Seu primeiro disco, Entremeados (2011), foi pré-selecionado para o Prêmio da Música Brasileira e teve produção musical de Benjamim Taubkin. Com esse projeto, Júlia se apresentou junto às violoncelistas Adriana Holtz (Osesp) e Vana Bock (Osusp) em diversos teatros do Brasil e exterior. Projetos de destaque recentes são a trilha sonora para o filme Cadê Heleny? (2022), de Esther Vital, que foi premiado em diversos festivais internacionais, e a obra Dois Acalantos para a Noite sem Fim, para orquestra de cordas, composta por encomenda da Orquestra Sinfônica de Indaiatuba (2025).

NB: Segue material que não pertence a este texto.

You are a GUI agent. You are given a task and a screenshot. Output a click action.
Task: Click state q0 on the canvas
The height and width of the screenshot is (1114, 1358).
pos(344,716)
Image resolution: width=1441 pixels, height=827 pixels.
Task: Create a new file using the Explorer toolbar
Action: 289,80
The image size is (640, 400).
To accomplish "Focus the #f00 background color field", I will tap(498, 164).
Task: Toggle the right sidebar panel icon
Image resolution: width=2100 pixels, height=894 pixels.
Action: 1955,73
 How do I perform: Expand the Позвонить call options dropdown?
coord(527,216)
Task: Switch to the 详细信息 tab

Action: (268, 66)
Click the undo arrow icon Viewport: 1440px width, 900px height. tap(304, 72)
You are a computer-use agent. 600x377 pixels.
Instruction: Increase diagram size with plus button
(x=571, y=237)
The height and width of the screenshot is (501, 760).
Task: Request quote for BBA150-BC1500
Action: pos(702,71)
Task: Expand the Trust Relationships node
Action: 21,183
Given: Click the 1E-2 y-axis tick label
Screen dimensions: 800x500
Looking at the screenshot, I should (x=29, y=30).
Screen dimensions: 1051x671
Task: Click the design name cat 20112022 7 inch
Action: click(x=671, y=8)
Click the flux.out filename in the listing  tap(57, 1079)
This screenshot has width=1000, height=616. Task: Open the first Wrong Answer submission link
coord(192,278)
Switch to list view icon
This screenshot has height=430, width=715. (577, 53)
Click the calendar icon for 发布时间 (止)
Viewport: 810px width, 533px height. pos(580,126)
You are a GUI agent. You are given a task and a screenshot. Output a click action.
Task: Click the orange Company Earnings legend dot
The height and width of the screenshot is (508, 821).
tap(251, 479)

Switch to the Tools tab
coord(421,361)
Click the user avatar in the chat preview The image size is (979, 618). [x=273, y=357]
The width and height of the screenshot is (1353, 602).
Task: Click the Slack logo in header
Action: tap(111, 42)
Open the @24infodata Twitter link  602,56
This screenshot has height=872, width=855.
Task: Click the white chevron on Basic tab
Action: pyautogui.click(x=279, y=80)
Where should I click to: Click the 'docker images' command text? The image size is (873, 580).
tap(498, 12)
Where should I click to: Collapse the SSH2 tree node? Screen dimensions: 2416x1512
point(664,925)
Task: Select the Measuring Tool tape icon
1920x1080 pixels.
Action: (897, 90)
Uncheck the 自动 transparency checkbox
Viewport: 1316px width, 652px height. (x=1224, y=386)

Júlia é Doutora em Música pela USP, com estágio na City University of New York como bolsista Fulbright, além de Bacharel e Mestre em Música pela UNICAMP, tendo sido bolsista FAPESP e CAPES. Foi Assessora Artística da Orquestra Sinfônica do Estado de São Paulo (Osesp) e escreve textos sobre música para essa orquestra, o Theatro Municipal, a Revista CONCERTO e a Cultura Artística, tendo também editado a Revista Osesp 2021. É professora da Faculdade de Música Souza Lima (São Paulo) e lecionou na EaD da Universidade Federal de São Carlos. Publicou diversos artigos em anais de eventos científicos e um capítulo em livro internacional, e colaborou ainda com projetos de formação em etnomusicologia junto a comunidades tradicionais.